Why We Haven’t Met Any Aliens

A radical explanation for a conundrum about extraterrestrial life, and what it means for the future of humanity.

Around 1900, most inventions concerned physical reality: cars, airplanes, Zeppelins, electric lights, vacuum cleaners, air conditioners, bras, zippers. In 2005, most inventions concern virtual entertainment—the top 10 patent-recipients were IBM, Canon, Hewlett-Packard, Matsushita, Samsung, Micron Technology, Intel, Hitachi, Toshiba and Fujitsu—not Boeing, Toyota or Victoria’s Secret. We have already shifted from a reality economy to a virtual economy, from physics to psychology as the value-driver and resource-allocator. We are already disappearing up our own brainstems. Our neurons over-stimulate each other, promiscuously, as our sperm and eggs decay, unused. Freud’s pleasure principle triumphs over the reality principle. Today we narrow-cast human-interest stories to each other, rather than broadcasting messages of universal peace and progress to other star systems.

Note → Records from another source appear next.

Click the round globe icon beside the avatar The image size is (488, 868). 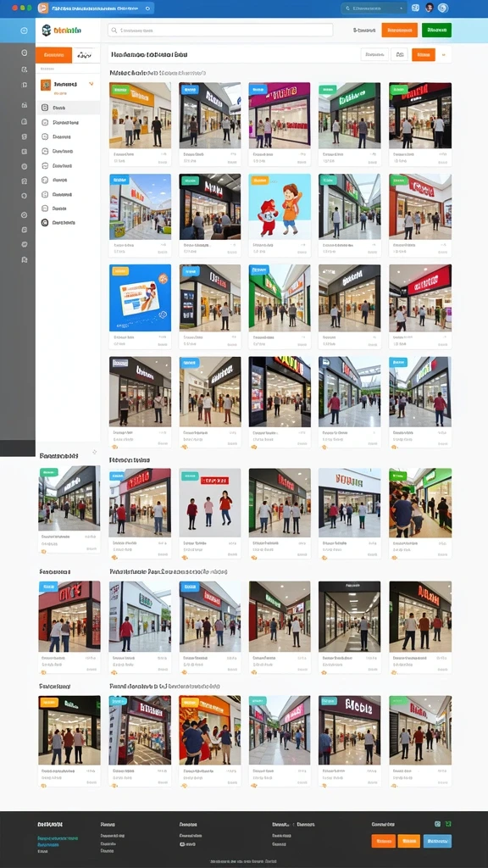point(442,8)
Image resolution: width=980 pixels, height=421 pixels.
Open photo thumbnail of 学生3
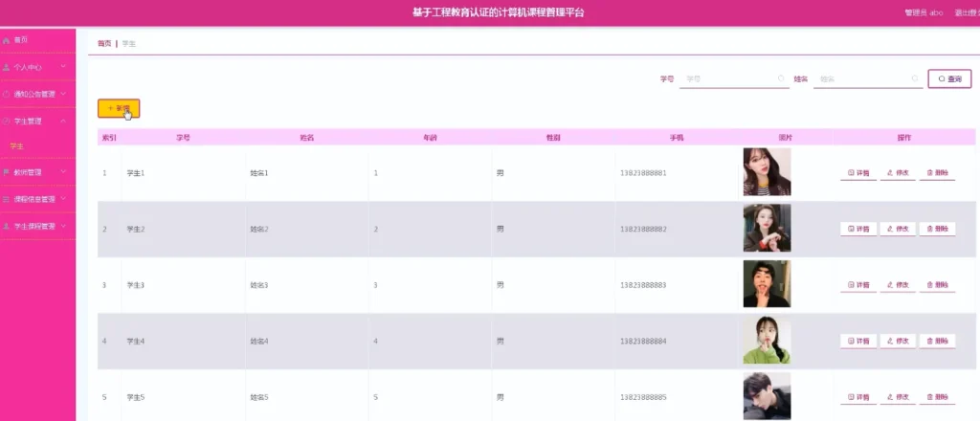767,284
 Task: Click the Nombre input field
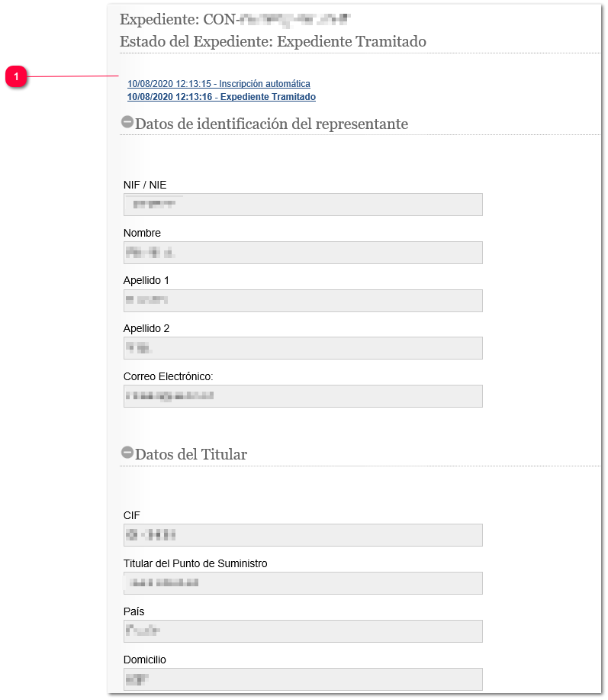point(303,253)
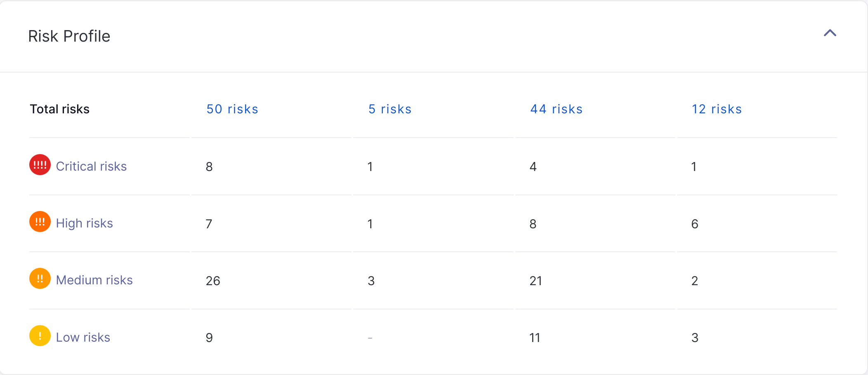Click the Risk Profile heading
The height and width of the screenshot is (375, 868).
[69, 36]
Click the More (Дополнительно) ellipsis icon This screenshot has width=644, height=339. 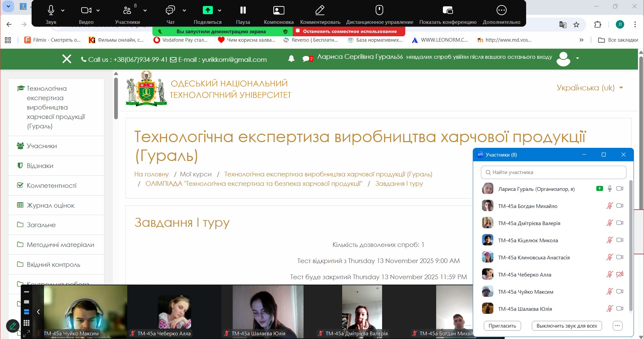pos(501,10)
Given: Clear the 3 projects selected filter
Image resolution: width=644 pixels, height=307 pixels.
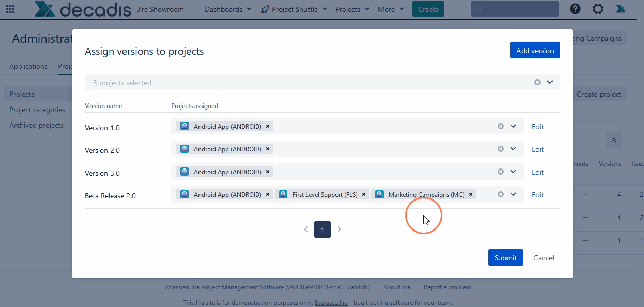Looking at the screenshot, I should point(536,82).
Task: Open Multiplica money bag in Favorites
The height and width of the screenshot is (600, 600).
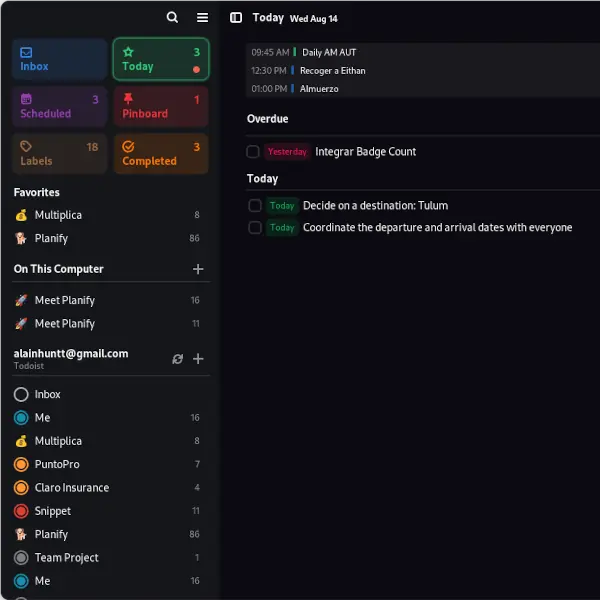Action: click(58, 215)
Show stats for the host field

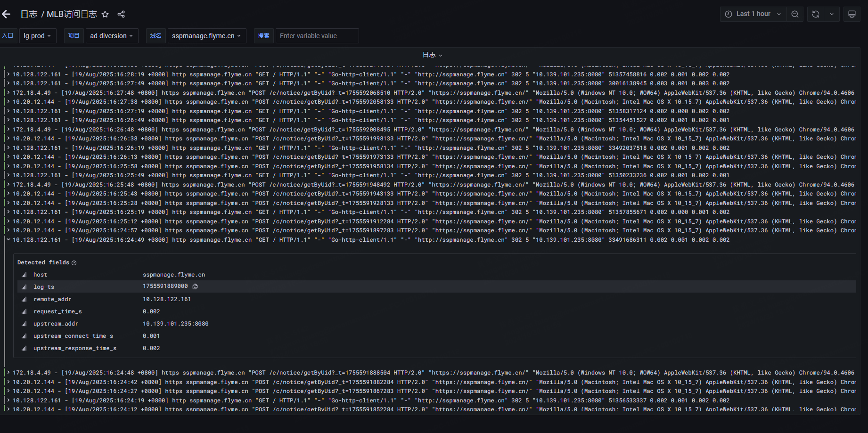(x=24, y=275)
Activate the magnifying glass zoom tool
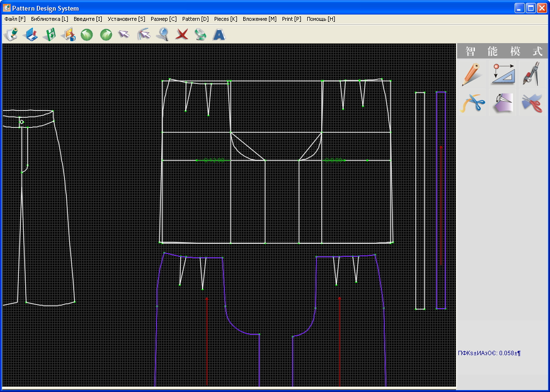The width and height of the screenshot is (550, 392). pos(163,34)
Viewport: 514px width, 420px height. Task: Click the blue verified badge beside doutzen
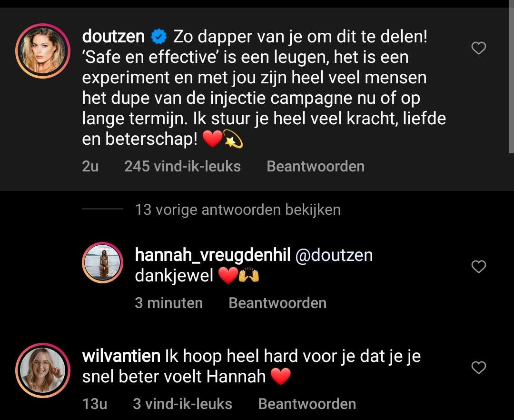158,37
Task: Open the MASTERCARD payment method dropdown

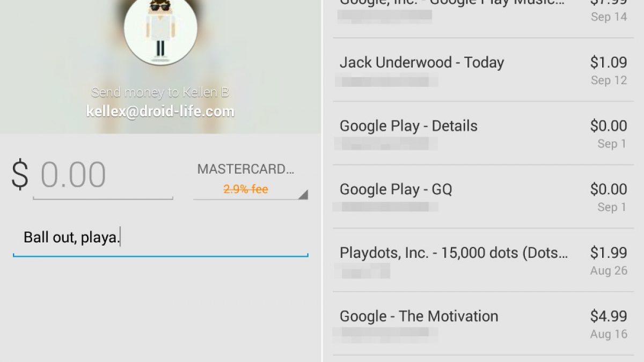Action: 251,180
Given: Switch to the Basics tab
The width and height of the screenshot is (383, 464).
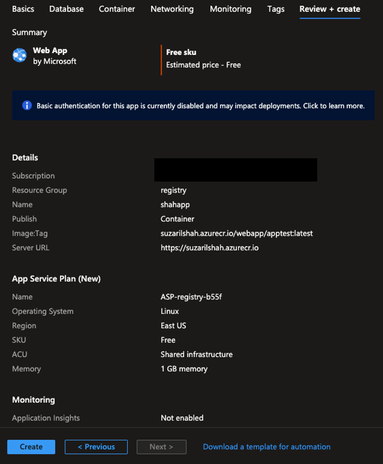Looking at the screenshot, I should (23, 9).
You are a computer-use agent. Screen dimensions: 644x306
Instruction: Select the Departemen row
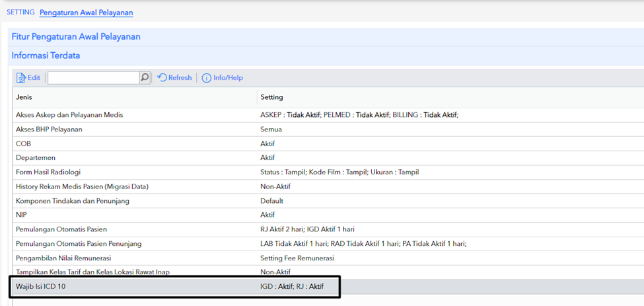36,158
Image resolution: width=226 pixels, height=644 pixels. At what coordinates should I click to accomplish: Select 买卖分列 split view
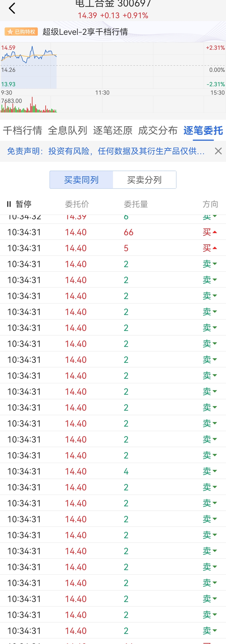coord(144,180)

Maybe the bright aliens did the same. I suspect that a certain period of fitness-faking narcissism is inevitable after any intelligent life evolves. This is the Great Temptation for any technological species—to shape their subjective reality to provide the cues of survival and reproductive success without the substance. Most bright alien species probably go extinct gradually, allocating more time and resources to their pleasures, and less to their children. They eventually die out when the game behind all games—the Game of Life—says “Game Over; you are out of lives and you forgot to reproduce.”

Via the Facebook page of the The Minnesota Planetarium Society and Slashdot.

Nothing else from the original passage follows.